A ameaça de uma nova greve nacional dos caminhoneiros foi adiada após um acordo entre lideranças da categoria e o governo federal, firmado nesta quarta-feira (25), em reunião no Palácio do Planalto. O encontro terminou sem anúncio de paralisação, mas com sinalização de que o impasse ainda não foi totalmente resolvido.
Durante a reunião, o governo se comprometeu a manter o texto original da medida provisória que trata do piso mínimo do frete, uma das principais demandas da categoria. Com isso, os caminhoneiros decidiram suspender, ao menos por enquanto, a possibilidade de uma greve.
Apesar do entendimento, representantes do setor deixaram claro que a mobilização continua, agora com foco na tramitação da proposta no Congresso Nacional.
Entre os principais pontos defendidos pelos caminhoneiros estão:
- Maior controle e fiscalização sobre o preço do diesel
- Criação de um teto emergencial para o combustível
- Isenção de pedágio para caminhões vazios em momentos de crise
- Medidas estruturais, como mudanças na política da Petrobras
A categoria também cobra atuação mais rigorosa de órgãos como a ANP, o Cade e o Ministério da Justiça para coibir possíveis abusos nos preços.
Alta dos combustíveis pressiona setor
Mesmo com medidas do governo, como a zeragem de PIS/Cofins sobre o diesel, o combustível segue em alta.

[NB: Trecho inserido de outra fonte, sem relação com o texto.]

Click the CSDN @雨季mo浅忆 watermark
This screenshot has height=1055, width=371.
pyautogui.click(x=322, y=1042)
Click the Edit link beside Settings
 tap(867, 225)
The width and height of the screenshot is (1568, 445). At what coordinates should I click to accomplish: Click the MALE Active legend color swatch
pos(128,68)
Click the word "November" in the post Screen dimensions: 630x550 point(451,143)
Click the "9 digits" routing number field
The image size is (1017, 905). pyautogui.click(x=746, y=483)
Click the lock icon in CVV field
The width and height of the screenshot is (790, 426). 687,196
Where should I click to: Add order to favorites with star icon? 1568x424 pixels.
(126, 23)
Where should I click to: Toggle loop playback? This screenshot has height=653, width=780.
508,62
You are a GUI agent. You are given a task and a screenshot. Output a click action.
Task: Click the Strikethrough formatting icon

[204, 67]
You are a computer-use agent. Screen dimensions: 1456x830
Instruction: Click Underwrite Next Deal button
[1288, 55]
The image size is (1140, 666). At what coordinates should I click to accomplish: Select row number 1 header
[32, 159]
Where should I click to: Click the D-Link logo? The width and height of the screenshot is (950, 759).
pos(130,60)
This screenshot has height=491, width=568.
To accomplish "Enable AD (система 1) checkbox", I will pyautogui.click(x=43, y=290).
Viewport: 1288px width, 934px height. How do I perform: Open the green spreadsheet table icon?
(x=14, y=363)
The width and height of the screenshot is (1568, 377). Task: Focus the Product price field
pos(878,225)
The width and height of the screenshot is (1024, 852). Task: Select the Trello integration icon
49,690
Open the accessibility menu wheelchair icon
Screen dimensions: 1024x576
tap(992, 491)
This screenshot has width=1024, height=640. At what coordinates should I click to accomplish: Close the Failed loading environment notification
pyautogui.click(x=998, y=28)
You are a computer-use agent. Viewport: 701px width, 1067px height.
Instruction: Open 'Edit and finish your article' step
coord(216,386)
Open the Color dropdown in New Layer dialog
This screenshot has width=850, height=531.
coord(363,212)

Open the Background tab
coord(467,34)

Dados recentes apontam que o preço do diesel subiu 11,8% em uma semana, pressionando os custos do transporte de cargas em todo o país.
A escalada está ligada, entre outros fatores, à instabilidade no mercado internacional de petróleo.
Risco ainda existe
Embora a paralisação tenha sido adiada, o histórico recente indica cautela. Em outras ocasiões, movimentos semelhantes foram suspensos temporariamente antes de novas ameaças de greve.
Com isso, o cenário segue em aberto: a paralisação não está confirmada, mas também não está descartada, dependendo do avanço das negociações e das decisões no Congresso.